Extracted text:
::::
Springfield members Jerry and Cheri Harrell have begun a generator ministry to bring power to water wells throughout the Jakin Community. JOE WESTBURY/Index

JAKIN — The scene outside Springfield Baptist Church Wednesday afternoon was very misleading compared with what the congregation had experienced exactly one week earlier.

The sky was partly cloudy and the scent of grilling hot dogs filled the air as the blue smoke passed over the couple dozen bags of buns, ready to be slathered with condiments. Folks sat around in folding chairs visiting while children helped assemble the main course under the watchful eye of adults.

Zeth Smith, pastor of Springfield Baptist Church, cooks hot dogs for the church's outreach dinner for the Jakin Community. The Monday-Wednesday-Friday free feeding was launched days after the storm passed over the church on Oct. 10. JOE WESTBURY/Index

What looked like a typical Fall cookout was actually an offering to the community which was working to pull itself out from the ruin of the worst hurricane to invade the area in nearly a century. One week earlier, everyone present was huddled behind closed doors as sustained winds of 120 mph rearranged their community in the growing darkness.

When they emerged, they discovered wind had ripped a brick wall from the church, weakening the educational building; The front doors of the church had been blown open and wind and rain poured into the sanctuary. The steeple lay on the ground and a massive oak was sprawled across the children's playground.

As the cookout came to a close, four miles away as the crow flies, 16 members of Rocky Ridge Baptist Church in Donalsonville placed folding chairs on the front lawn in a surreal landscape of roofing shingles scattered beneath their feet, blue tarpaulin gently flapping in the wind, and a large steeple impaled in the ground behind them.

The tale of two churches was a tale of two groups of believers who were focused on meeting the needs of the community as well as those of their own membership.

Both churches were severely damaged in the storm with water logged sanctuaries, downed steeples and holes in roofs. Both were without power, and bricks from blown out walls littered the ground. And yet, both were looking beyond their needs, seeking to be a blessing to those less fortunate in the storm.

They were also focused on blessing those who came from beyond their world to help them restore order, remove trees from roads and homes, and most importantly -- bring electricity as they rebuilt the grid.

Within days of the storm’s passage Springfield members decided hosting the Monday-Wednesday-Friday meal was as effective a way as any to reach their neighbors. Early reports indicated that power would not be restored for weeks; families had no way to prepare meals, and all refrigerated food had been tossed out.

No electricity also meant no air conditioning in the sweltering 90-plus degree heat, and no power to pull water from the ground using their wells. That’s where Jerry and Cheri Harrell came up with the idea of using a donated generator to drive around and temporarily power water wells so families could take a bath, provide water if needed for farm animals, and store extra to flush toilets.

A week from the hour when Hurricane Michael was ripping through the Tri-State Area of Georgia, Florida, and Alabama, members of Rocky Ridge Baptist Church in Donalsonville gathered for their first Wednesday night service. Scott Lord from Climax is interim pastor. JOE WESTBURY/Index

Cheri Harrell’s nephew brought the generator from Covington, LA where he serves as minister of music at First Baptist Church. Having lived through several tropical storms and hurricanes, he knew how difficult life could be with no electricity.

The gift has been exactly what strangers across two state lines in southwest Georgia needed.
::::
Collected data:
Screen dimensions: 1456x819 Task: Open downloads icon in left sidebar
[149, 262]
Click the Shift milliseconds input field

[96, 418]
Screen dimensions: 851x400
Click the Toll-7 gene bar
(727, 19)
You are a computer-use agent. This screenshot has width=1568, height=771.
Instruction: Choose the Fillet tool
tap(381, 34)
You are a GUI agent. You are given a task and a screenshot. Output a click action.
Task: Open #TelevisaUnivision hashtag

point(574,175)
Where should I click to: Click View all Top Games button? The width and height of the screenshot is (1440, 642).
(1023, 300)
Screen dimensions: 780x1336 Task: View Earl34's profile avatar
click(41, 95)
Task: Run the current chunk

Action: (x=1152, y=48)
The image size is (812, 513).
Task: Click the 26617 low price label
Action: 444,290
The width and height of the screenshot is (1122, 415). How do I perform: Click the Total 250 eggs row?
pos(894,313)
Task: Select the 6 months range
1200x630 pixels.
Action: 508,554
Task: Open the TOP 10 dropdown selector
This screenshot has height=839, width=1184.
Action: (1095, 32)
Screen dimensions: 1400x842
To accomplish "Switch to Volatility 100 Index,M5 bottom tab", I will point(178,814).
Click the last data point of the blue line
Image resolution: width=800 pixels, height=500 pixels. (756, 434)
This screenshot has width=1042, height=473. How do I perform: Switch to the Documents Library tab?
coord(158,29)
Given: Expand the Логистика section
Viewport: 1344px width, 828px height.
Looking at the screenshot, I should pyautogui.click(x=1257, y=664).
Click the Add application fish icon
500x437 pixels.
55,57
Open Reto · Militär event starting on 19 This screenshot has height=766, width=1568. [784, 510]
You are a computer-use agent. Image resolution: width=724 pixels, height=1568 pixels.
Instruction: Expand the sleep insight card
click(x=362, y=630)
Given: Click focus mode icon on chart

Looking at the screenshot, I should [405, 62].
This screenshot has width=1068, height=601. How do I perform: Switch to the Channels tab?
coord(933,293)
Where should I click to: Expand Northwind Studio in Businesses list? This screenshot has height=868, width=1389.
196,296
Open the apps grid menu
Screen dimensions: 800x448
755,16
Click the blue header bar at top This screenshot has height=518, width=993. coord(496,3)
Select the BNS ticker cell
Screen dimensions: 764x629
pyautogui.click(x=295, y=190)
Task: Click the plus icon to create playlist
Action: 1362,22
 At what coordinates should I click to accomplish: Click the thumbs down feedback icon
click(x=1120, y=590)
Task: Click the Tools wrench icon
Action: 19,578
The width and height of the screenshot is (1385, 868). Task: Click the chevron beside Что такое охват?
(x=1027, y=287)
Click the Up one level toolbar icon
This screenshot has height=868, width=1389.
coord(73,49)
::::
Tasks for this exercise:
a) In the hurricane article, reproduce the passage starting with "Both churches were" and going on through "in the storm.".
b) According to the hurricane article, what town did Cheri Harrell's nephew bring the generator from?

Exercise responses:
a)
Both churches were severely damaged in the storm with water logged sanctuaries, downed steeples and holes in roofs. Both were without power, and bricks from blown out walls littered the ground. And yet, both were looking beyond their needs, seeking to be a blessing to those less fortunate in the storm.

b) Covington, LA